BONUS EPISODE

How has the construction of MLB baseballs changed, and does it explain the modern home run boom?

BY MATT MORET • PITTSBURGH POST-GAZETTE
BY MATT MORET
PITTSBURGH POST-GAZETTE

SHOW TRANSCRIPT

MATT MORET: Welcome to Field Study, a podcast about sports and science from the Pittsburgh Post-Gazette. I’m Matt Moret.

Today’s episode is a bonus piece. It’s sort of a companion to episode 4, which was my story about baseball humidors and the lack of standardized storage in Major League Baseball. But this installment turns our attention to what happens before a baseball even leaves the factory.

Dr. Meredith Wills is a sports data scientist with a PhD in astrophysics. Over the past several years, Dr. Wills has been trying to explain a historic surge of home runs happening across MLB.

Exercise instructions
a: Decide whether each statement below agrees with the podcast transcript, answering yes or no and quoting the deciding words of the transcript. (i) Field Study is a podcast about sports and science from the Pittsburgh Post-Gazette. (ii) The bonus episode focuses on how baseballs are stored after they reach teams. (iii) Episode 4 dealt with baseball humidors.
b: According to the podcast transcript, what academic degree does Dr. Meredith Wills hold?
c: Write the next part of the podcast transcript, picking up after its final sentence.

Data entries
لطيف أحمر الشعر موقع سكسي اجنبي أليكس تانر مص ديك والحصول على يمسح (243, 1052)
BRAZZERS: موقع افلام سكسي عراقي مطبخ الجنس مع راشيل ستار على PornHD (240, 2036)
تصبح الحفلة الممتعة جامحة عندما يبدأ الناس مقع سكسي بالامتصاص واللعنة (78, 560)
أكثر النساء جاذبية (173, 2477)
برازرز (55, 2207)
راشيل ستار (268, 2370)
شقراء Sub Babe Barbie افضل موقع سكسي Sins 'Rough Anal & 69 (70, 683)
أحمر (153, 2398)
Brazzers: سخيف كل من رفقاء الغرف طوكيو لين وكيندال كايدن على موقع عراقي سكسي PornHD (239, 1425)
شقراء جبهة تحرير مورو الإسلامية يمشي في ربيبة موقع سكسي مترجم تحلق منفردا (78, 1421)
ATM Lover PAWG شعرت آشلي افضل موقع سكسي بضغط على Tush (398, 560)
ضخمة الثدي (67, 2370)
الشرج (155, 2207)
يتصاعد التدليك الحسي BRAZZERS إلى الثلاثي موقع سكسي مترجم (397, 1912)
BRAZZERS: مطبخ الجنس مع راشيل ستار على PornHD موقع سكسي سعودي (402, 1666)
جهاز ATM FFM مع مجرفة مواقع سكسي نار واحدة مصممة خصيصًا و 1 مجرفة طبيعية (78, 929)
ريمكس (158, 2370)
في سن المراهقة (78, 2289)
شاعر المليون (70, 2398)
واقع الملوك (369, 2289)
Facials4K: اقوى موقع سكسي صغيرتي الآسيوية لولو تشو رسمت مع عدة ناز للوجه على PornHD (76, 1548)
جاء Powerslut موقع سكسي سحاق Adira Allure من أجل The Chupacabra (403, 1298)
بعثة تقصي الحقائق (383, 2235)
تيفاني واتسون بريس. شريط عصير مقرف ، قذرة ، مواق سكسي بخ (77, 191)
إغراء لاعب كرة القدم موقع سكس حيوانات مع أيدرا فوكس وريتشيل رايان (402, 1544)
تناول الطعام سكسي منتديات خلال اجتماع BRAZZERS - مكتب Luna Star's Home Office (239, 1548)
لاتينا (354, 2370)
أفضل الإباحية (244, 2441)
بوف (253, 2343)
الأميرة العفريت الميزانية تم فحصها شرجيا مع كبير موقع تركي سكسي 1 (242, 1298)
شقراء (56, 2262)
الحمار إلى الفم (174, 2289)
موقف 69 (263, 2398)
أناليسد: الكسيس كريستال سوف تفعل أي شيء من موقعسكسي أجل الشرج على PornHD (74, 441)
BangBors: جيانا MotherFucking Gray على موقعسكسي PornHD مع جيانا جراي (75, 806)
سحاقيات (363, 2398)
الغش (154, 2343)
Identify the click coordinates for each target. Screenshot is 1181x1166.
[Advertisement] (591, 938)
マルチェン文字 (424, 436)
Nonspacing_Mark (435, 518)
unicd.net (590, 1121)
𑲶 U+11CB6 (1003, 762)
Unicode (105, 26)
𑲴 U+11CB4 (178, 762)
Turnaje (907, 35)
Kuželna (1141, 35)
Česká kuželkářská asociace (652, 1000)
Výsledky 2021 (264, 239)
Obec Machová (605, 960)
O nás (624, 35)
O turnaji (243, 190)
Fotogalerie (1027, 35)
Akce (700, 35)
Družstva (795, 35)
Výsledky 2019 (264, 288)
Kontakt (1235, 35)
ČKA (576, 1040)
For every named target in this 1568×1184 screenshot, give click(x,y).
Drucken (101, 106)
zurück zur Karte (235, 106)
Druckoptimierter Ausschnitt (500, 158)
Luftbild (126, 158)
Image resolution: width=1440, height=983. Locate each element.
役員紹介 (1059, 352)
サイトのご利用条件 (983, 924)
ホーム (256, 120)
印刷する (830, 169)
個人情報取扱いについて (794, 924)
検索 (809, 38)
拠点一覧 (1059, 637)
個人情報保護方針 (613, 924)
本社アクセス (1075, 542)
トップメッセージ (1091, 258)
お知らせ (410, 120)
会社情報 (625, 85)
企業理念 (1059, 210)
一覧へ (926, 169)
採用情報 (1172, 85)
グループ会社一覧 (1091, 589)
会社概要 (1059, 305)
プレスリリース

Outputs
a:
(i) Yes: "Welcome to Field Study, a podcast about sports and science from the Pittsburgh Post-Gazette."
(ii) No: "But this installment turns our attention to what happens before a baseball even leaves the factory."
(iii) Yes: "episode 4, which was my story about baseball humidors and the lack of standardized storage in Major League Baseball."

b: A PhD in astrophysics.

c:
Her research has focused on how manufacturing differences have altered the shape of big league baseballs. These physical changes affect air drag and cause balls to fly further once hit. They also help explain why batters are getting hit by pitches more often than ever before.

For this episode, I spoke with Dr. Wills about her discovery and what MLB may or may not be doing to change the state of the game. I began by asking her how she found herself physically tearing apart baseballs in search of clues.

With that, here’s Dr. Wills.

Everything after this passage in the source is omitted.